● **Pixel coordinate grounding data**
+===+

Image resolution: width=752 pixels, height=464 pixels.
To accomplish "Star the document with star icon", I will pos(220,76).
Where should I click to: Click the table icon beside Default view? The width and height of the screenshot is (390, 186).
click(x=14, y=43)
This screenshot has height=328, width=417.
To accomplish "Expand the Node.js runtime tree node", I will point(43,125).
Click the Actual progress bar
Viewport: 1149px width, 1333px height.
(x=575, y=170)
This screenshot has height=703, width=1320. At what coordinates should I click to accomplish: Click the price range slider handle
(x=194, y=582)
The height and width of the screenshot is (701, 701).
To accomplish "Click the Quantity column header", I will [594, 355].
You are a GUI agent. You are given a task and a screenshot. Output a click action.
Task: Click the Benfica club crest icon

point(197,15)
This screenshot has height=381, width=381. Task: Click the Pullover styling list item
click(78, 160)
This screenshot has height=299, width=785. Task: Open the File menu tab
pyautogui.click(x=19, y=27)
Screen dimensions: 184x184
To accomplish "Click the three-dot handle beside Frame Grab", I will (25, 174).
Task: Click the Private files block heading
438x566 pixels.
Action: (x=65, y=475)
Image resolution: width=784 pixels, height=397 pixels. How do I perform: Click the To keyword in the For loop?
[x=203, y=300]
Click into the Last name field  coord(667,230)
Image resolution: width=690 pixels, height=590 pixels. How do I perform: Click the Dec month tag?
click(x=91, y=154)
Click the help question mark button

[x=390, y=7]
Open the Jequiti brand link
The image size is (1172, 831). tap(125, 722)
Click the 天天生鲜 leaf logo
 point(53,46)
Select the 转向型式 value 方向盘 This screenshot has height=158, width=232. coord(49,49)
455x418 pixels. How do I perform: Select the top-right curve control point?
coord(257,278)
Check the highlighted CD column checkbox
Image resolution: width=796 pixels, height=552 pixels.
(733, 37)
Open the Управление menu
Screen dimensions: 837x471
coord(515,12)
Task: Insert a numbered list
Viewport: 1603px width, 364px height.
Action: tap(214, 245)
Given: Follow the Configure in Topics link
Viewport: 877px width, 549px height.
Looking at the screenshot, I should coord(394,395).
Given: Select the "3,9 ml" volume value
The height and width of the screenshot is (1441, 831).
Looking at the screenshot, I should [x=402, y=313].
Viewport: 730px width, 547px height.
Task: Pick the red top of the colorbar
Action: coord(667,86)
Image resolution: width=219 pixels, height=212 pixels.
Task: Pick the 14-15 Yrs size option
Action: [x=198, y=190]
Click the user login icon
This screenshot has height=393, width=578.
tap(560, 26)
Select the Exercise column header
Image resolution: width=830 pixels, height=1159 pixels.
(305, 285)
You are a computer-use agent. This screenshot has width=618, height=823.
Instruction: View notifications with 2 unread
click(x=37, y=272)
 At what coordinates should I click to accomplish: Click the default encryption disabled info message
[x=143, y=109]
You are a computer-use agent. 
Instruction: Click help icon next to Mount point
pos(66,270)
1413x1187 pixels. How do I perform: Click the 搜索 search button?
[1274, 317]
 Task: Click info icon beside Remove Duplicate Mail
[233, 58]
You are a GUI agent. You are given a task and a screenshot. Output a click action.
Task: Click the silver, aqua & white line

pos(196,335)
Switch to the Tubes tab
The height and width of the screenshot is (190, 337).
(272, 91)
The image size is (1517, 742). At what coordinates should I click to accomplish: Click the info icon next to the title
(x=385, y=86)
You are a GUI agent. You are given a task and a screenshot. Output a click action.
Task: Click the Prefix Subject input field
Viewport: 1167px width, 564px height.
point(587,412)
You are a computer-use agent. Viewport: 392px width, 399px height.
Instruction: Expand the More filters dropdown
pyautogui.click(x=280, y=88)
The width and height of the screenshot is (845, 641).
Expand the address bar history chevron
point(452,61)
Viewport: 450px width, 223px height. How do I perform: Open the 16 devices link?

+===+

● **WHAT YOU WILL DO**
Tally up the lines above containing "header"; the number is the full answer.

● **ANSWER SECTION**
2